--- Start of SELECTED EXTRACT ---

The fibrous carbon nanostructures preferably have a ratio (S2/S1) of internal specific surface area S2 relative to total specific surface area S1 obtained from the t-plot of at least 0.05 and not more than 0.30. When the value of S2/S1 of the fibrous carbon nanostructures is within the range set forth above, electrical conductivity of a composite resin material and a shaped product can be increased using a small amount of the fibrous carbon nanostructures, and shaped product mechanical strength can also be improved.
The total specific surface area S1 and the internal specific surface area S2 of the fibrous carbon nanostructures can be determined from the t-plot for the fibrous carbon nanostructures. Specifically, the total specific surface area S1 and external specific surface area S3 can first be determined from the gradient of the linear approximation of process (1) and the gradient of the linear approximation of process (3), respectively. The internal specific surface area S2 can then be calculated by subtracting the external specific surface area S3 from the total specific surface area S1.
Measurement of an adsorption isotherm of the fibrous carbon nanostructures, preparation of a t-plot, and calculation of total specific surface area S1 and internal specific surface area S2 based on t-plot analysis can be performed, for example, using a BELSORP®-mini (BELSORP is a registered trademark in Japan, other countries, or both), which is a commercially available measurement apparatus produced by Bel Japan Inc.

--- End of SELECTED EXTRACT ---
--- Start of DATA BLOCK ---

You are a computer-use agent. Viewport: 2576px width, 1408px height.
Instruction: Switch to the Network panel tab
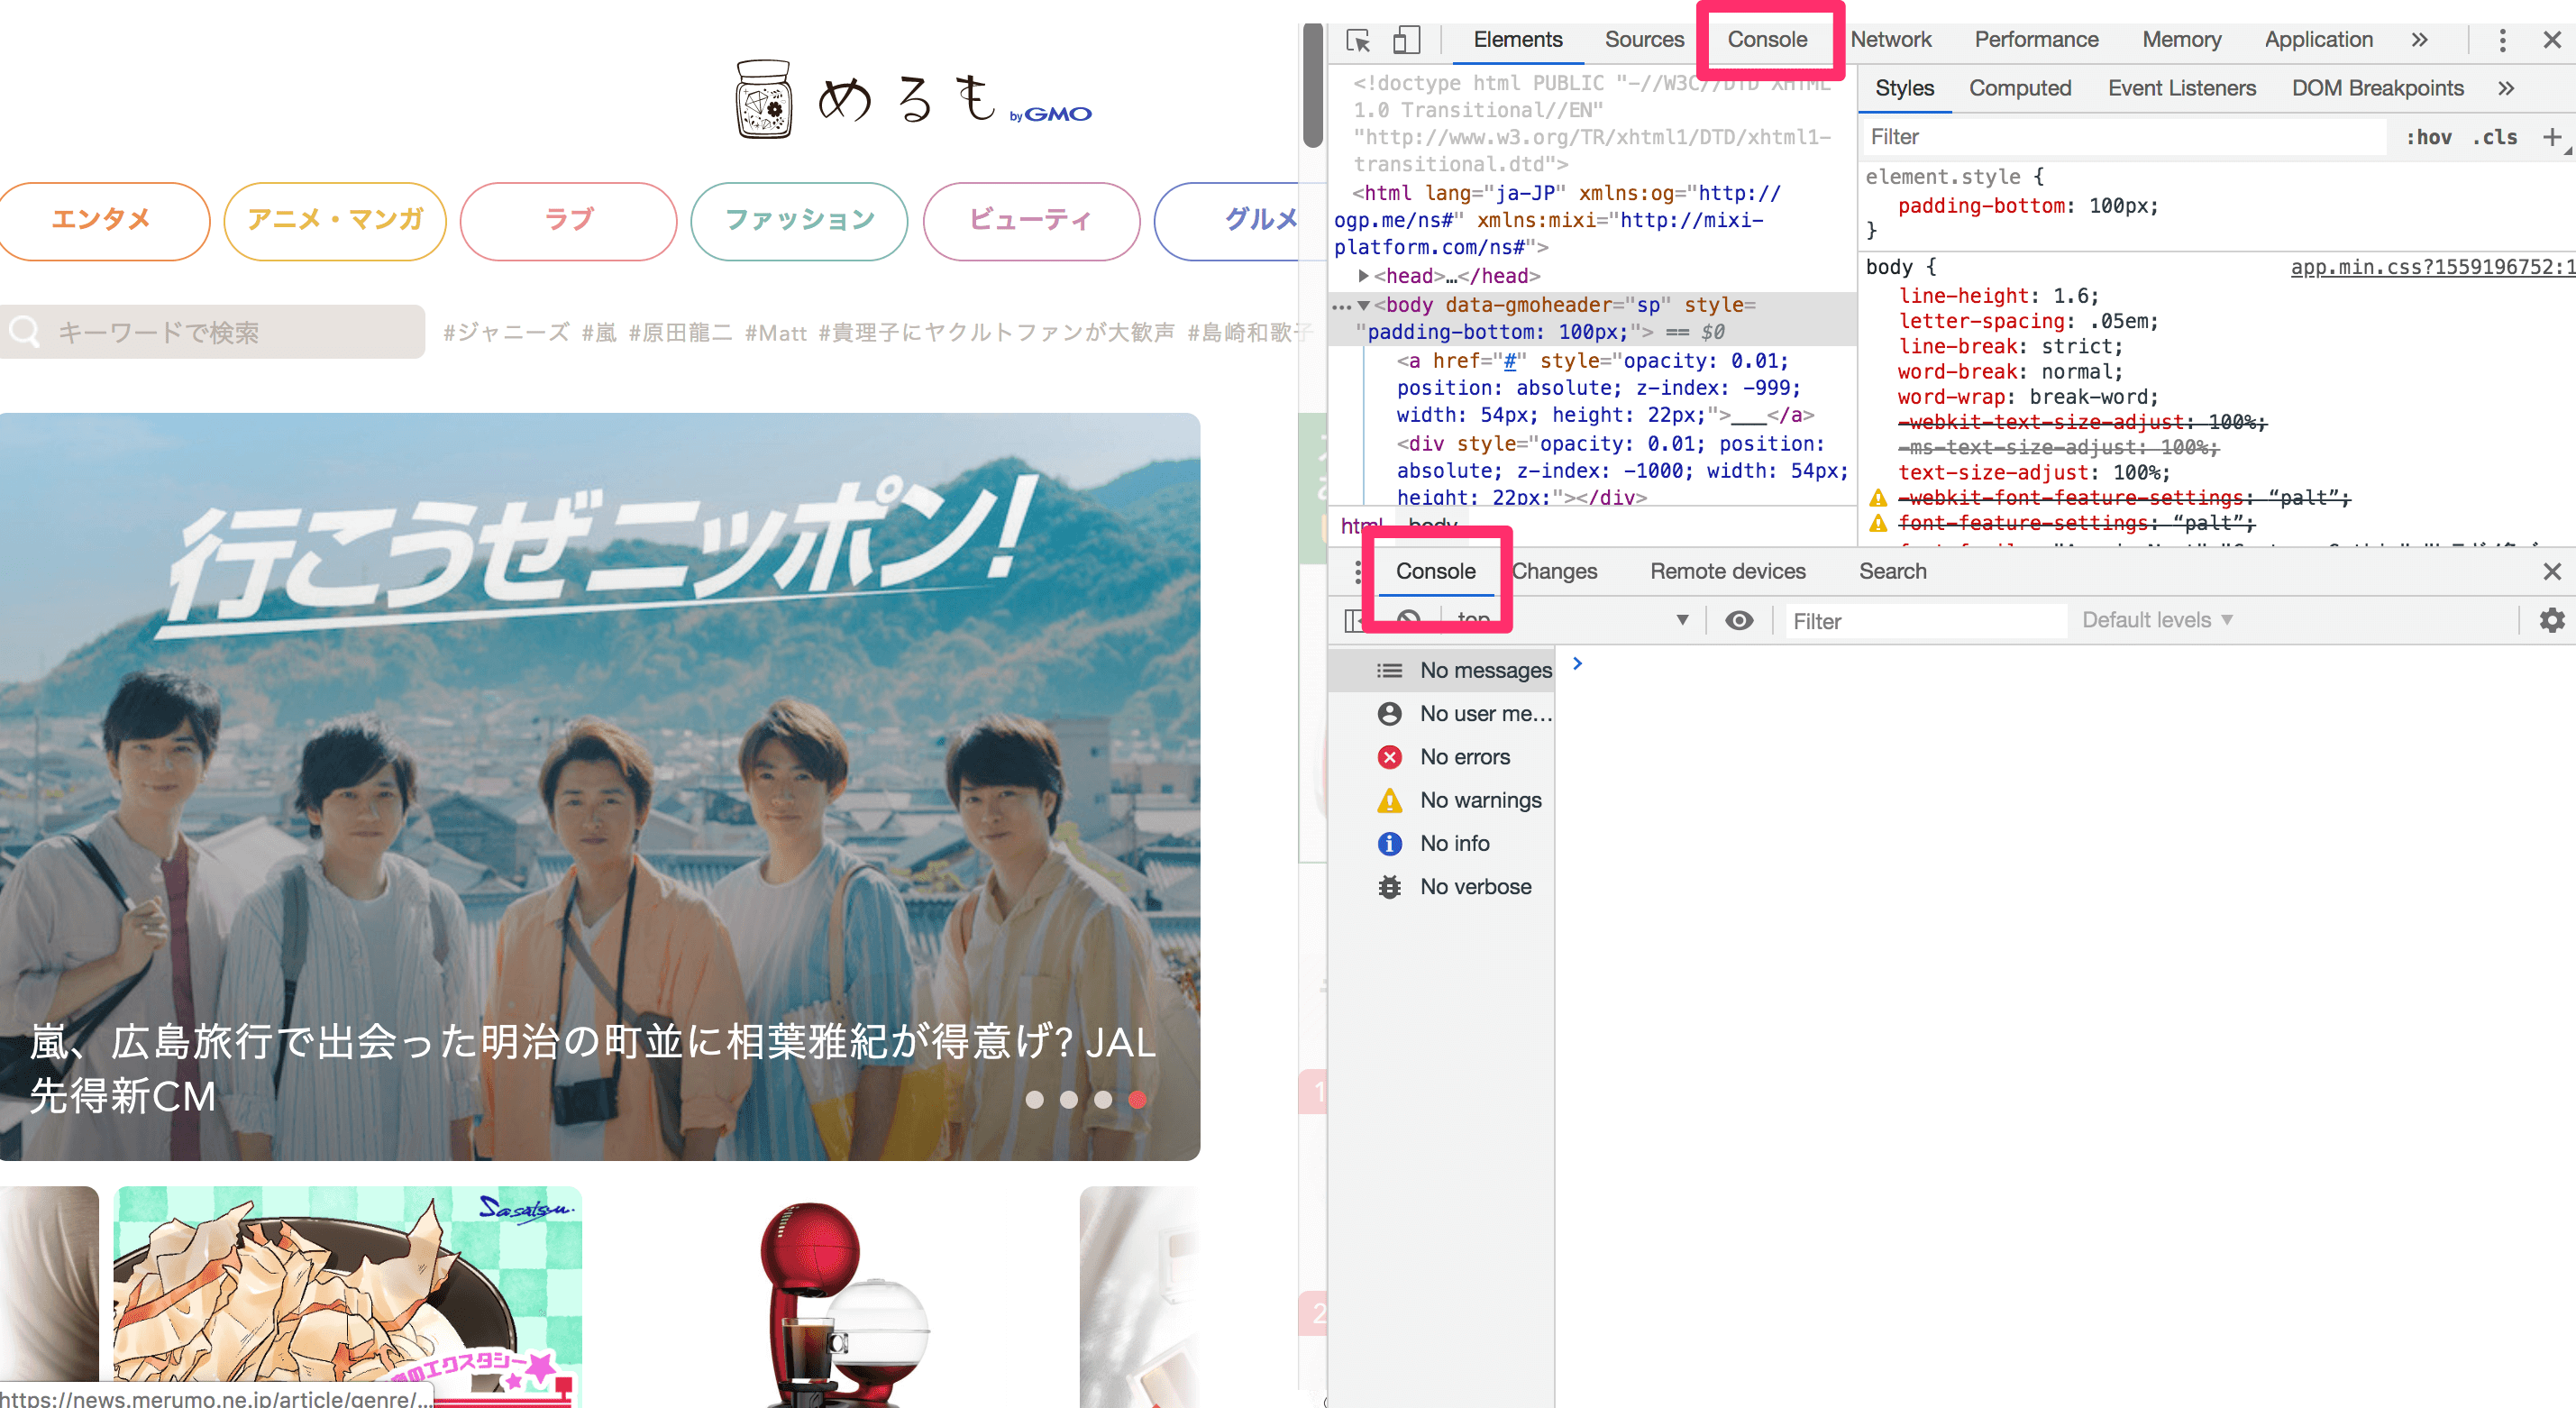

--- End of DATA BLOCK ---

■ WHAT YOU NEED TO DO ■
(1) Answer these from the passage on fibrous carbon nanostructures:
(a) What range is preferred for the ratio S2/S1?
(b) How is the internal specific surface area S2 calculated?
(c) Which company produces the BELSORP®-mini?
(2) In the passage on fibrous carbon nanostructures, swap "adsorption isotherm" for "desorption isotherm" and write out the portion between "Measurement of an" and "Bel Japan Inc.", inclusive.
(3) List every kind of specific surface area that the passage on fibrous carbon nanostructures names, with the symbol given for each.

■ TASK RESULTS ■
(1)
(a) At least 0.05 and not more than 0.30.
(b) By subtracting the external specific surface area S3 from the total specific surface area S1.
(c) Bel Japan Inc.

(2)
Measurement of an desorption isotherm of the fibrous carbon nanostructures, preparation of a t-plot, and calculation of total specific surface area S1 and internal specific surface area S2 based on t-plot analysis can be performed, for example, using a BELSORP®-mini (BELSORP is a registered trademark in Japan, other countries, or both), which is a commercially available measurement apparatus produced by Bel Japan Inc.

(3)
Total specific surface area (S1)
Internal specific surface area (S2)
External specific surface area (S3)